Nel sud l'intervento statale aveva anticipato teorie in voga molti anni
dopo; scopriamo così che in materia di sviluppo la teoria
meridionale era valida e all'avanguardia quando incentivava la
costruzione di un'ossatura produttiva statale niente affatto
monopolistica, senza deprimere, anzi favorendo, l'industria privata e
aprendo tra le due un regime di aperta concorrenza. Se nella statale a
volte i costi di gestione erano alti, si doveva tenere presente che per
mille vie questi apparenti "sprechi" rifluivano nel paese per mano dei
salariati.
Solo l'industria statale, proprio perché lontana dalla logica
capitalista del profitto immediato, poteva sottostare ad una serie di
passività e di oneri cui, quasi mai, al suo nascere, si sarebbe
sottomessa quella privata. Lo Stato unitario privilegiò subito
la componente piemontese-ligure, che aveva cervello e cuore pulsante al
Nord e specialmente a Torino, capitale vicina al centro di quell'Europa
nella quale la nuova nazione tenterà d'inserirsi ancor prima
d'essere organica, omogenea e priva di ghetti [30].

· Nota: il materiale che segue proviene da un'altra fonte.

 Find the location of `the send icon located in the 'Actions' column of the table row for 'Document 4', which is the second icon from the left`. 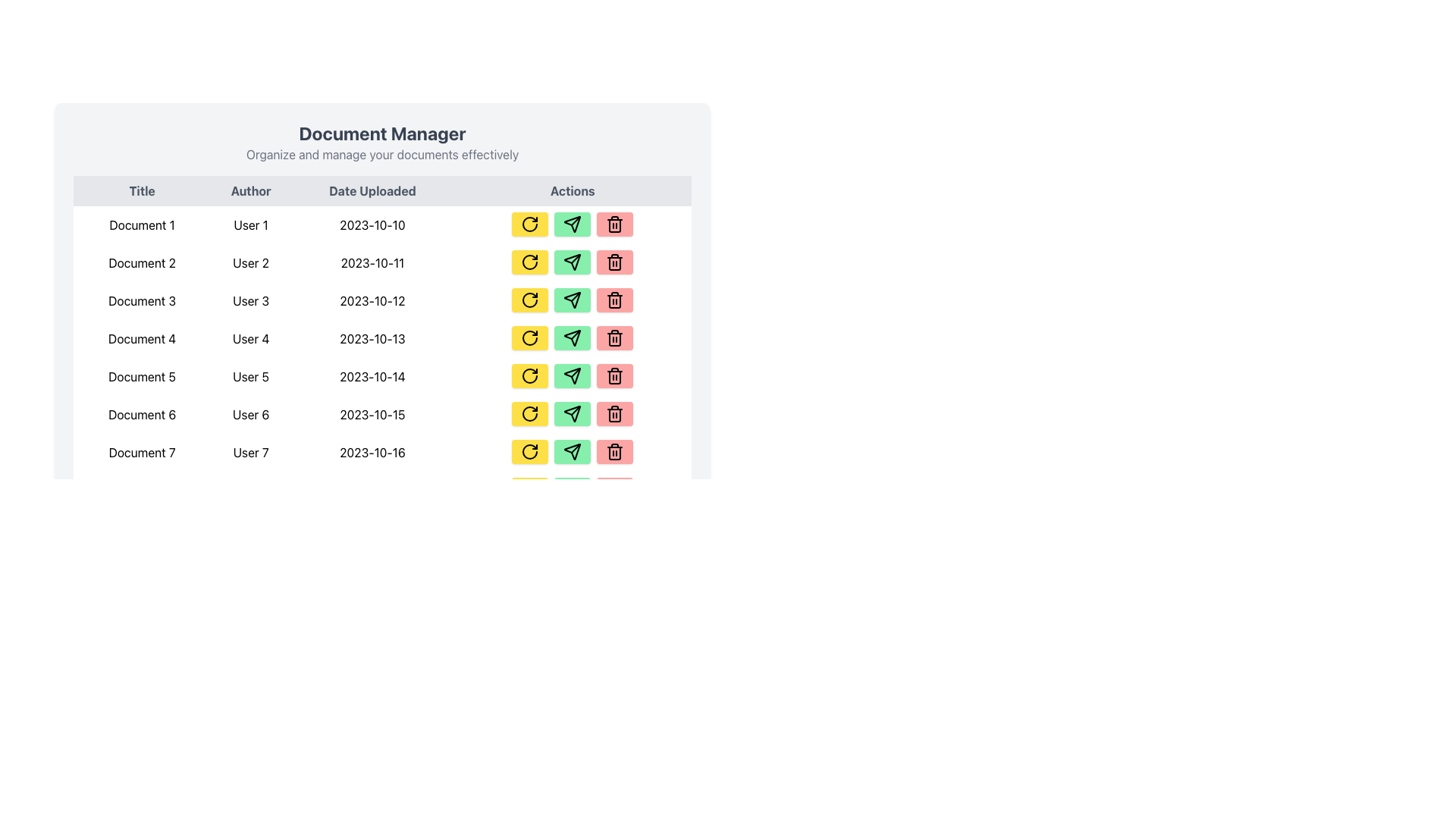

the send icon located in the 'Actions' column of the table row for 'Document 4', which is the second icon from the left is located at coordinates (572, 337).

Il nuovo Governo favorì spudoratamente la siderurgia ligure
tanto che l'Ansaldo, che prima del 1860 contava la metà dei
dipendenti di Mongiana e di Pietrarsa, a Italia fatta, li
raddoppiò mentre, allo stesso tempo, si dimezzarono quelli del
meridione, un meridione inferiore e degno solo di"vocazione agricola"

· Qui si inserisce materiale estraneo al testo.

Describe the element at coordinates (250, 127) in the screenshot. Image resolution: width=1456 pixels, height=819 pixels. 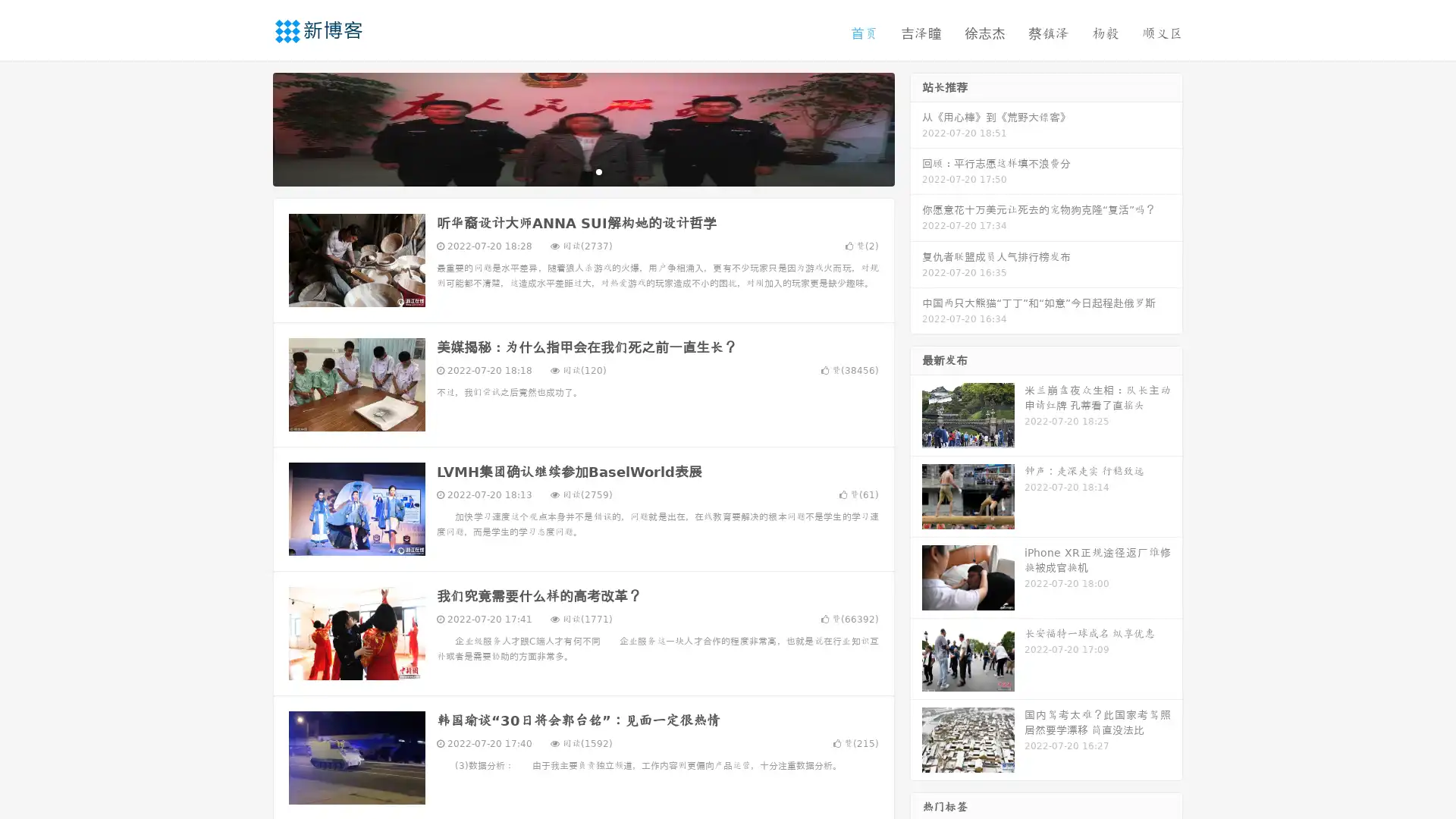
I see `Previous slide` at that location.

in cui "innaturale", perché periferico, sembrò lo
sviluppo industriale. Il Sud si trovò a recitare il ruolo di
portatore d'acqua ed i meridionali quello di braccia-lavoro.
Delle decisioni prese dal solo Nord-Italia, tutta la nazione si sarebbe
trovata poi a pagare le conseguenze poiché il Mezzogiorno,
arrestato nel suo cammino dall'amputazione della gamba-industria, non
poté reggersi neppure sulla gamba-agricoltura, dal momento che
neppure quella fu sviluppata.
Se oggi il Sud è degradato e "diverso" dal Nord, il motivo è da ricercarsi in quella lontana concezione di "unità".